:: Work task ::
Leaving out the pictures, restate each record below word for word.

(Collected data entries)
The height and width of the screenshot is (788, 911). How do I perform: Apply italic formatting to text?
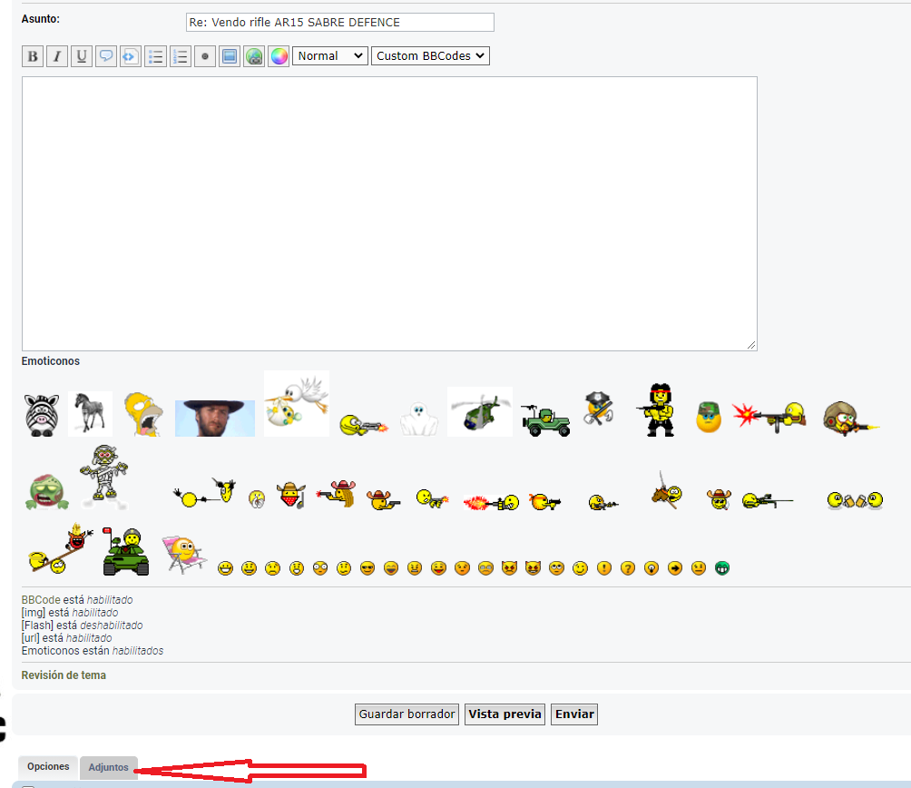[x=57, y=56]
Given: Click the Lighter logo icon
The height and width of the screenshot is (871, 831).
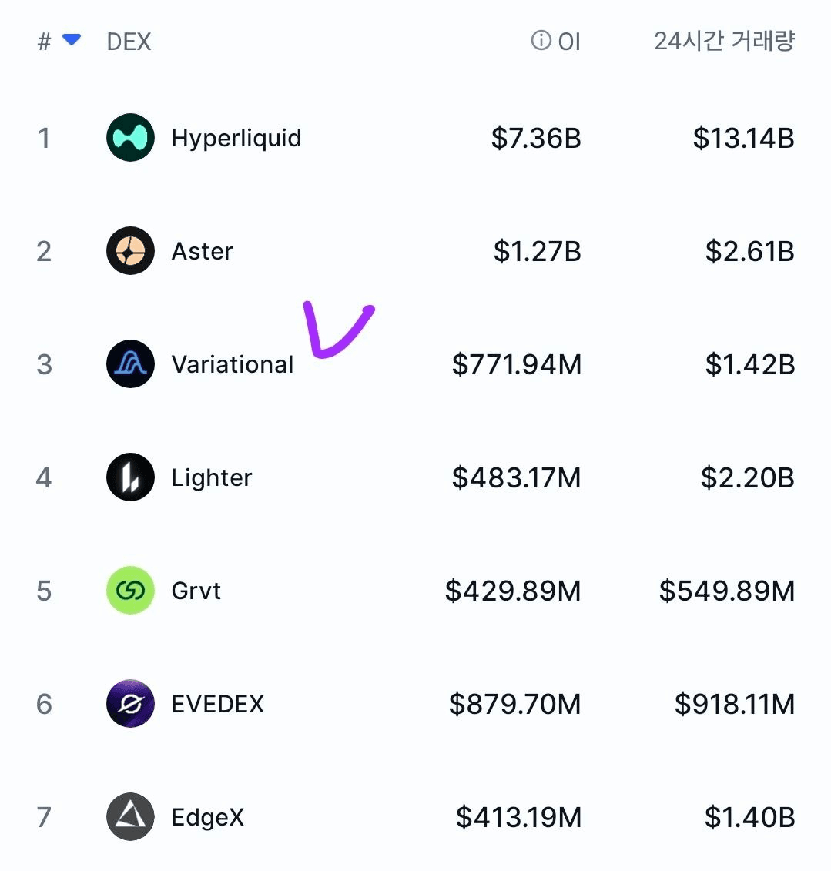Looking at the screenshot, I should pyautogui.click(x=130, y=477).
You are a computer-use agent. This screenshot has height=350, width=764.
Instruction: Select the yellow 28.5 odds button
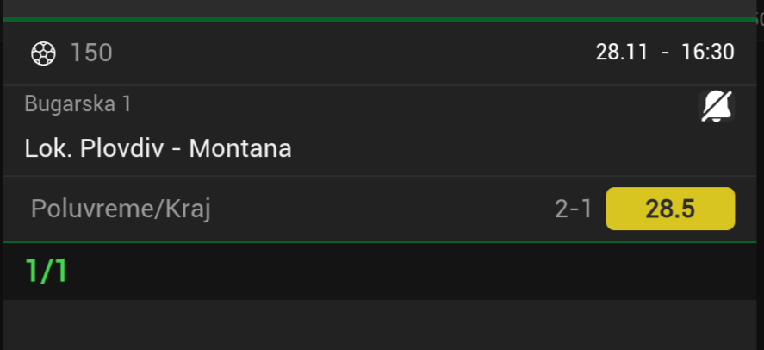tap(670, 209)
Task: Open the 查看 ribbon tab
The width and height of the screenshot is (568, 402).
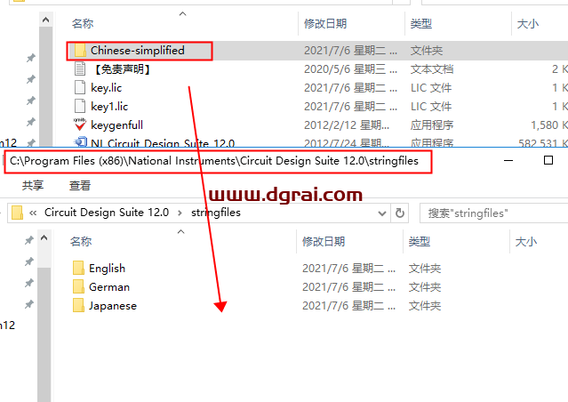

:: Written answer ::
The height and width of the screenshot is (788, 911). How do I perform: Apply italic formatting to text?
[x=57, y=56]
Given: Click the Lighter logo icon
The height and width of the screenshot is (871, 831).
Looking at the screenshot, I should pyautogui.click(x=130, y=477).
You are a computer-use agent. This screenshot has height=350, width=764.
Instruction: Select the yellow 28.5 odds button
tap(670, 209)
Task: Open the 查看 ribbon tab
The width and height of the screenshot is (568, 402).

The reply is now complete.